Turkey back to business as usual with purges nearly over - PM

Men hold a stage background during a pro-government demonstration in Sarachane park in Istanbul © Alkis Konstantinidis
The Prime Minister of Turkey says the purges in the aftermath of the failed military coup are nearing an end, and the government plans to keep the country's growth on track.

“Here is what we are telling global investors: Life is back to normal in Turkey,” Binali Yildirim told Bloomberg.

The prime minister ruled out early elections as the government is focused on continued economic growth.

“We have no time to lose with an election,” he said, “for us, an election means slowing down the economy, reducing visibility and halting plans of the government for the future.”

The PM said the purge of those allegedly involved in the attempted overthrow of the government is nearly over, but army reforms will continue.

“There is a serious need to restructure the armed forces. We’ve seen during the coup attempt that there is a security weakness, there are some problems in the chain of command.”

READ MORE: Political uncertainty threatens Turkey's investment-grade rating

Ankara announced on Sunday it is preparing to prosecute national companies associated with US-based cleric Fetullah Gulen. President Recep Tayyip Erdogan has publically accused Gulen of orchestrating last week's coup attempt.

“Companies which sponsor the Fetullah terrorist organization and provide financial resources to them will be identified individually. An investigation will be opened into them. They will be closed or necessary procedures will be applied to them,” said Customs and Trade Minister Bulent Tufenkci.
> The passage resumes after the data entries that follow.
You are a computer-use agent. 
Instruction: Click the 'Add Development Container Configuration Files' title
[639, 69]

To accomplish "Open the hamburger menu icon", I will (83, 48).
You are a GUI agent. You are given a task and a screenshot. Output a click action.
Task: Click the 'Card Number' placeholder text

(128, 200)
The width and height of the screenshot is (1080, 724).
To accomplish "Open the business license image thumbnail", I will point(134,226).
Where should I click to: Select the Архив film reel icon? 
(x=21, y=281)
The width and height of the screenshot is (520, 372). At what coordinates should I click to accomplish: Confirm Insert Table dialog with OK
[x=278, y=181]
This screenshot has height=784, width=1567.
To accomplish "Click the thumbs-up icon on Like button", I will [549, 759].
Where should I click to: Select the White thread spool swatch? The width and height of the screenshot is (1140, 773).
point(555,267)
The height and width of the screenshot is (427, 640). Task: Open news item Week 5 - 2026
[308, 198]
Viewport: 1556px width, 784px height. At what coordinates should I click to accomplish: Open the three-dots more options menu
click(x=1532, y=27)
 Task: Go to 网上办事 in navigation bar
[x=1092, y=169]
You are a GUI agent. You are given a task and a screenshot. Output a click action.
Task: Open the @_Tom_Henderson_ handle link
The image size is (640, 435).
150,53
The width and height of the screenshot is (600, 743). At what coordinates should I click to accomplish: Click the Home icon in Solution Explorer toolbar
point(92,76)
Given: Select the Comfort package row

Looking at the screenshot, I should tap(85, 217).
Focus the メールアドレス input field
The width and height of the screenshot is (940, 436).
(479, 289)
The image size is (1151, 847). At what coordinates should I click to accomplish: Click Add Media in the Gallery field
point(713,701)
The prime minister also announced plans for a multibillion-dollar wealth management fund which would not threaten the country’s low budget deficit.

“It’s a structure that will finance large-scale projects. We are going to finance investment through this fund instead of the general budget,” Yildirim said, adding the government also expects Turkish banks to play a role in keeping growth strong.

Following the failed coup attempt, international rating agency Standard and Poor’s lowered Turkey’s sovereign debt rating, citing political uncertainty in the country. Moody’s has put Turkey’s debt on review for a possible downgrade warning the country might lose its investment grade status.

Markets are showing signs of recovery with the Turkish lira, which fell to a record low last week, now gaining for a third day in a row.

The lira rose one percent in early trading Monday to 3.0344 per dollar, the most among 24 emerging-market currencies tracked by Bloomberg. The Borsa Istanbul 100 Index gained 2.2 percent, along with the Borsa Istanbul Banks Sector Index adding 2.3 percent - the most in almost two weeks.